ワーキングプア―日本を蝕む病 | |
NHKスペシャル「ワーキングプア」取材班 ポプラ社 2007-06 売り上げランキング : 97 おすすめ平均 NHKの良心と底力を感じさせる好ドキュメントをまとめた 低所得者、ホームレスの言い訳集 身近な問題として。 Amazonで詳しく見る by G-Tools |
読んでいると暗くなる。
でも現実として目を背けられない気がする本でした。
ワーキングプアというのは、働いても貧困から抜け出せないような状態、あるいは働きたくても働けないという状態を指すようです。
その新たな貧困問題が日本に広がりつつある、それが著者達がこの本を記す目的であり、この本の内容になっています。
・働き口がないのは、働く気がないから。
・給与が低いのは、努力が足りないから。
首都圏でコンサルタントをし、毎日遅くまで、たまに体を壊すぐらい働いている僕のような人間ですと、単純にそう考えてしまいます。

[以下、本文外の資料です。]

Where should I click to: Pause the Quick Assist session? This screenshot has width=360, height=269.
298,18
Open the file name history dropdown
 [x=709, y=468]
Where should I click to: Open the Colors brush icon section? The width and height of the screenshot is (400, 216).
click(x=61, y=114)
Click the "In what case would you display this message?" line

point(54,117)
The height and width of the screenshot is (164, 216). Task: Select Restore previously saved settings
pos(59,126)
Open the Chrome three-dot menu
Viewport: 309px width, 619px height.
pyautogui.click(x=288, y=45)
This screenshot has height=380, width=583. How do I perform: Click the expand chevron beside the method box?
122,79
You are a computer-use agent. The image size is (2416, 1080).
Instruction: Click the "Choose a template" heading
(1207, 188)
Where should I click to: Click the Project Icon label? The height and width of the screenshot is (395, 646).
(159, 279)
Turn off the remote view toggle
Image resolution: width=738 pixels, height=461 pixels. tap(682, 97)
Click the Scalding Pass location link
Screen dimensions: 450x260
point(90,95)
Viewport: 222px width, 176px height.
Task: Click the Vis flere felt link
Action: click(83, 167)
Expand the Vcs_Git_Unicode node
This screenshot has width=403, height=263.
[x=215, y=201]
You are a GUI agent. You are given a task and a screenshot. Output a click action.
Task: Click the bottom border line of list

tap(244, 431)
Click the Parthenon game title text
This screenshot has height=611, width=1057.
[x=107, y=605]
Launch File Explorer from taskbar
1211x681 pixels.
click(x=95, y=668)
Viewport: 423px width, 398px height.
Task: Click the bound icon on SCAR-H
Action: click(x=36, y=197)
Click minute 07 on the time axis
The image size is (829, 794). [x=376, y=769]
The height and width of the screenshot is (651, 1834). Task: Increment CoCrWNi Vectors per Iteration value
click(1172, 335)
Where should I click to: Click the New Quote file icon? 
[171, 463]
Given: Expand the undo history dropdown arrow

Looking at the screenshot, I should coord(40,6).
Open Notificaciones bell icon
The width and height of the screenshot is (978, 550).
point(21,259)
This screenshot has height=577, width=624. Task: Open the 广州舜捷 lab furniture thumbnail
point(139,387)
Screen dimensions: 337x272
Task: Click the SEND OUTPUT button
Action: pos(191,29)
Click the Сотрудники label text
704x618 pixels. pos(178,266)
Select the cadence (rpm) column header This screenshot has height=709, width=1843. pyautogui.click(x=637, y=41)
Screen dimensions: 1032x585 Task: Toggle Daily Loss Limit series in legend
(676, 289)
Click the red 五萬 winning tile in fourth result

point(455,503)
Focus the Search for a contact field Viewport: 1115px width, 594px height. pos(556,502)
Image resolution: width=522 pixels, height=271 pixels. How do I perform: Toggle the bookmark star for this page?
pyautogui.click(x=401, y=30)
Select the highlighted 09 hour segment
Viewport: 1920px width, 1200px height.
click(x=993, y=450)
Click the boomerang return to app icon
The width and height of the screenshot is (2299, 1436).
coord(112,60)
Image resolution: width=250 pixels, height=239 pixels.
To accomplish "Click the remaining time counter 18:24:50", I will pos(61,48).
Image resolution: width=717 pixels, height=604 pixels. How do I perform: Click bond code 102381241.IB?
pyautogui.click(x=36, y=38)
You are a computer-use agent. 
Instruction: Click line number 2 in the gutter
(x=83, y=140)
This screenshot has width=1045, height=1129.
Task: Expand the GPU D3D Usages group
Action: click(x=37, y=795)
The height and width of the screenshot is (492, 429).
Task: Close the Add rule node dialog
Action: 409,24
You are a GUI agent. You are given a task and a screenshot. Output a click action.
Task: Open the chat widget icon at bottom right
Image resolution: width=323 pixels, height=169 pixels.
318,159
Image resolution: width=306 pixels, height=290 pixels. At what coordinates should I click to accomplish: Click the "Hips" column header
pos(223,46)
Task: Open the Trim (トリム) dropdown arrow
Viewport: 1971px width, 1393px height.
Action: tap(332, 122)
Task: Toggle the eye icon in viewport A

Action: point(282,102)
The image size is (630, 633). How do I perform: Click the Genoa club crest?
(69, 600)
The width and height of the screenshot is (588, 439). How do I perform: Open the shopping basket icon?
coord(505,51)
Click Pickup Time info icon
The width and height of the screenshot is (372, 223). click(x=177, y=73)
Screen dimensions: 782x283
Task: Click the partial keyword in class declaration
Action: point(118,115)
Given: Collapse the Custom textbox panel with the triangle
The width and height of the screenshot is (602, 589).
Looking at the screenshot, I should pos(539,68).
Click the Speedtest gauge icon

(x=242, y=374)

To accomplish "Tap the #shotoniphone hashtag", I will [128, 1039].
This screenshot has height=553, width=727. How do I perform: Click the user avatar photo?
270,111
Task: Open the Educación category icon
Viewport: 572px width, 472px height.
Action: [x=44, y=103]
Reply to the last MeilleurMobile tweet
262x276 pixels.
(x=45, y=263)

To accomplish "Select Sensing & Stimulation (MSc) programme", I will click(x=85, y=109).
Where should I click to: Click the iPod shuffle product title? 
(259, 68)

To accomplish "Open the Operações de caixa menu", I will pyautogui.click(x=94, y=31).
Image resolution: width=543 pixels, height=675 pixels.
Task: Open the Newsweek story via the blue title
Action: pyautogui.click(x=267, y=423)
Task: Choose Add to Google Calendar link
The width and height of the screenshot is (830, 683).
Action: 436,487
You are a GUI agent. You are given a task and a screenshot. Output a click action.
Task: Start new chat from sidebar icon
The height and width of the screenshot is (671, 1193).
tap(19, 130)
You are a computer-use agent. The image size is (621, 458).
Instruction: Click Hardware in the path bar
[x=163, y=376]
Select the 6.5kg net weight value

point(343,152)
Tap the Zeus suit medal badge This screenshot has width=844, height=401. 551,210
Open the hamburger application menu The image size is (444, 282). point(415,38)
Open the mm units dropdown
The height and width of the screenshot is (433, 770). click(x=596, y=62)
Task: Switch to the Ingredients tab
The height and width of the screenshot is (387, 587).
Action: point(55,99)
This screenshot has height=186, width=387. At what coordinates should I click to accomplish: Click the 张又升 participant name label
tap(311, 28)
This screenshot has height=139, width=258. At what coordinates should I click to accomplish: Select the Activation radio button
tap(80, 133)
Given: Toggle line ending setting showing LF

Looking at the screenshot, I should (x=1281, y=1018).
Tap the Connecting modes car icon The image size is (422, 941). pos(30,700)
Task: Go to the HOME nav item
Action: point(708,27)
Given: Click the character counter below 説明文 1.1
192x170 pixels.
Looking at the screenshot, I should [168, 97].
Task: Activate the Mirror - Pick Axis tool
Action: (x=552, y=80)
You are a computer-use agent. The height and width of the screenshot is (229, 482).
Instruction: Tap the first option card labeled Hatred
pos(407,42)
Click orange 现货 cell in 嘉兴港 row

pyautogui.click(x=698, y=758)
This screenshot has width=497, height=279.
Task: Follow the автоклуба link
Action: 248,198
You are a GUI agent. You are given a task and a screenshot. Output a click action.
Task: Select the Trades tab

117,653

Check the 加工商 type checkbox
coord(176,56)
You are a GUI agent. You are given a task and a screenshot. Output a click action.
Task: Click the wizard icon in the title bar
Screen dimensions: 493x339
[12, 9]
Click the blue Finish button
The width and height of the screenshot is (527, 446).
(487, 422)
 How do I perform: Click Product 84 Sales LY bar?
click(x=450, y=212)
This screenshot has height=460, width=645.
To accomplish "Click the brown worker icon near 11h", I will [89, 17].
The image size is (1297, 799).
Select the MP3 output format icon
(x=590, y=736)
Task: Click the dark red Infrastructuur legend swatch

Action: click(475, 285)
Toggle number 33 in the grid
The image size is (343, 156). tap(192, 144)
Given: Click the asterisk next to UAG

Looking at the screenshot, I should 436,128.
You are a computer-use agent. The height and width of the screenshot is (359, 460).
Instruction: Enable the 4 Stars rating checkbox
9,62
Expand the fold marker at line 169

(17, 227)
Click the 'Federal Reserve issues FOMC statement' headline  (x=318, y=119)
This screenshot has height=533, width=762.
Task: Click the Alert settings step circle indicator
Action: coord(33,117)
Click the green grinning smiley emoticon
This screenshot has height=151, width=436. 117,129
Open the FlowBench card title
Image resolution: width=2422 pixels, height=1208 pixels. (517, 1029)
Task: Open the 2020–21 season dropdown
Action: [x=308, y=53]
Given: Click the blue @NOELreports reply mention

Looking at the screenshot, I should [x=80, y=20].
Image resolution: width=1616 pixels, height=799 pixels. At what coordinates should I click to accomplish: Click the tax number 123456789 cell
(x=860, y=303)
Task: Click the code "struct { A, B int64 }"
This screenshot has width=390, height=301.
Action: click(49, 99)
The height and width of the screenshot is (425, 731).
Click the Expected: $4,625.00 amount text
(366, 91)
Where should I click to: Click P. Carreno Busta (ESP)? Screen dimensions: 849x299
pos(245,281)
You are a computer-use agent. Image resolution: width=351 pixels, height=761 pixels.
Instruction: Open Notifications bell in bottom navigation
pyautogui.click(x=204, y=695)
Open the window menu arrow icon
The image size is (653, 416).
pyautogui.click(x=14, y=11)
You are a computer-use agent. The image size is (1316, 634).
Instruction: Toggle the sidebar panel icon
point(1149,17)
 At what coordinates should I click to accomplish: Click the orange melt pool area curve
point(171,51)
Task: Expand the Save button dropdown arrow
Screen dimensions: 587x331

が、単純にそうではないことをこの本が教えてくれます。
本の中には、興味深いデータがいくつか提示されています。
例えば・・・
・全給与所得者の21.8%は年収200万円以下
・女性給与所得者の42.8%は年収200万円以下
なのだそうです。
特にひどいのは地方の方で、
・東京都の1人当たり県民所得:456万円
・東北6県の1人当たり県民所得:241万円
というデータも示されています。
このデータは、県別所得合計を各県の総人口で除しているので、給与所得者ではない高齢者が多い地方の方が安く出る傾向はありますがね。
とはいえこの本に紹介されている実例は、そのような統計上の数字だけでは分かり得ない生々しさをはらんでいます。
例えば夫と別れ、二児を抱えながら三つの職場を掛け持ちで働く女性の例。
夫と別れ、家賃が払えなくなって引越しを続け、その結果正社員として雇用してもらえずパートを掛け持ちする日々。どこまで働いてもギリギリの生活から抜け出せない状況が赤裸々に綴られています。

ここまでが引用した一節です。